'Wat heb je aan een diploma als je als mens niet slaagt?'
5 april 2021
Een jaar geleden viel ons oog op een artikel over een vrouw die na drie gewapende overvallen op haar tankstation besloot om docent te worden. De vrouw in kwestie, Esther Wokke zag de noodzaak om potentiële toekomstige overvallers te helpen in een ‘vormende’ fase. Esther blijkt na een paar jaar voor de klas nog even bevlogen als toen ze net startte. Recent sprak Annonay Andersson de VSO cluster 4 docente en oud-genomineerde voor Leraar van het Jaar over wat haar drijft.
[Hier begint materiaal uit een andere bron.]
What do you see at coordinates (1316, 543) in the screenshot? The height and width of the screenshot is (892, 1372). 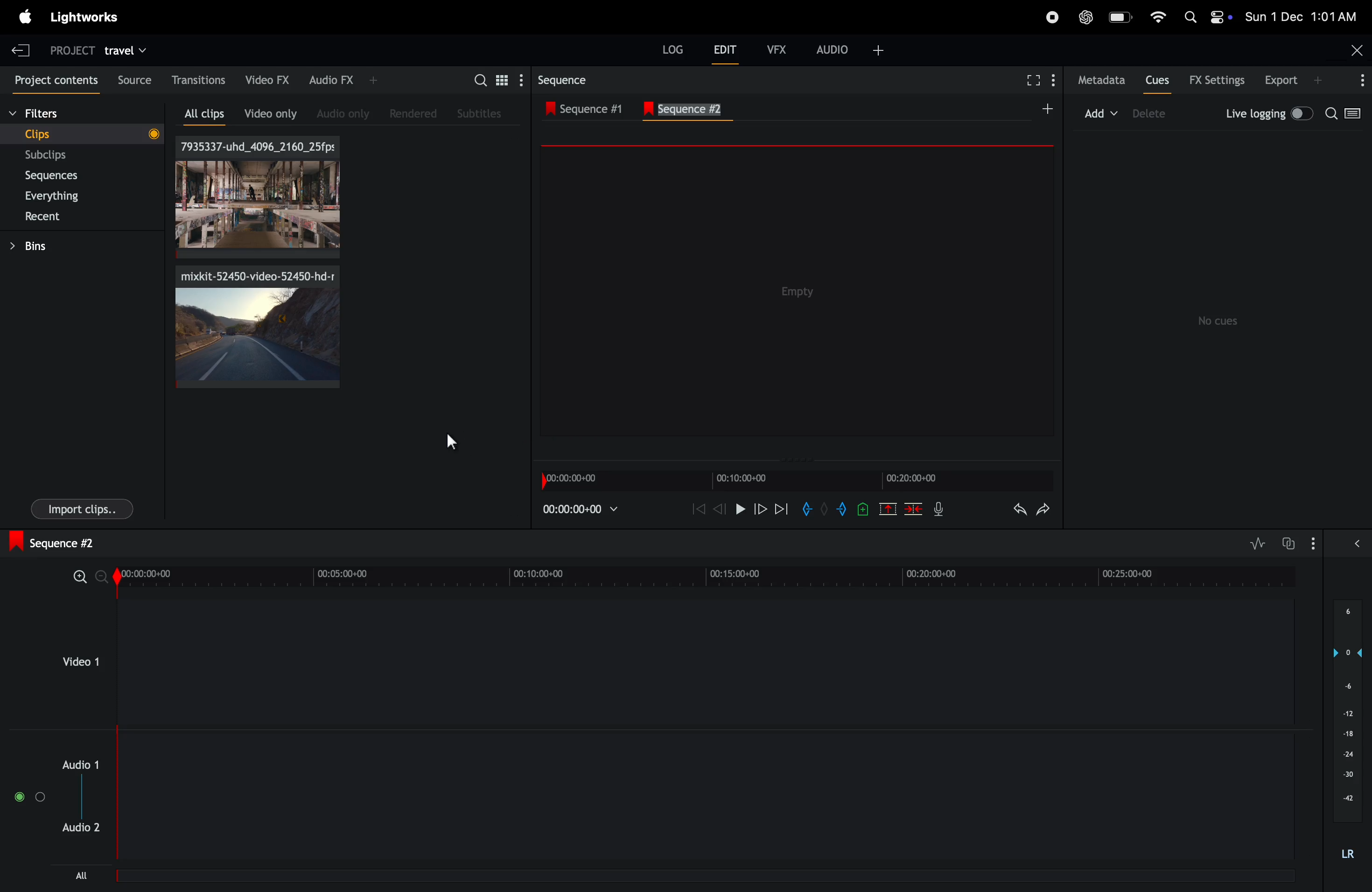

‘Ik zie hem nog zo binnenkomen… zijn pistool op mij gericht en met een masker op. Ik was vreselijk bang. Na drie gewapende overvallen, inclusief fysiek geweld, moest ik noodgedwongen afscheid nemen met heel mijn hoofd, hart en ziel van mijn allerliefste hobby: “mijn eigen pompie”.’
Esther Wokke is mentor en geeft lessen omgangskunde op het VSO. Naast werken op het benzinestation van haar familie (waar ze al haar hele leven werkte) was ze sportinstructrice voor ze het onderwijs in ging.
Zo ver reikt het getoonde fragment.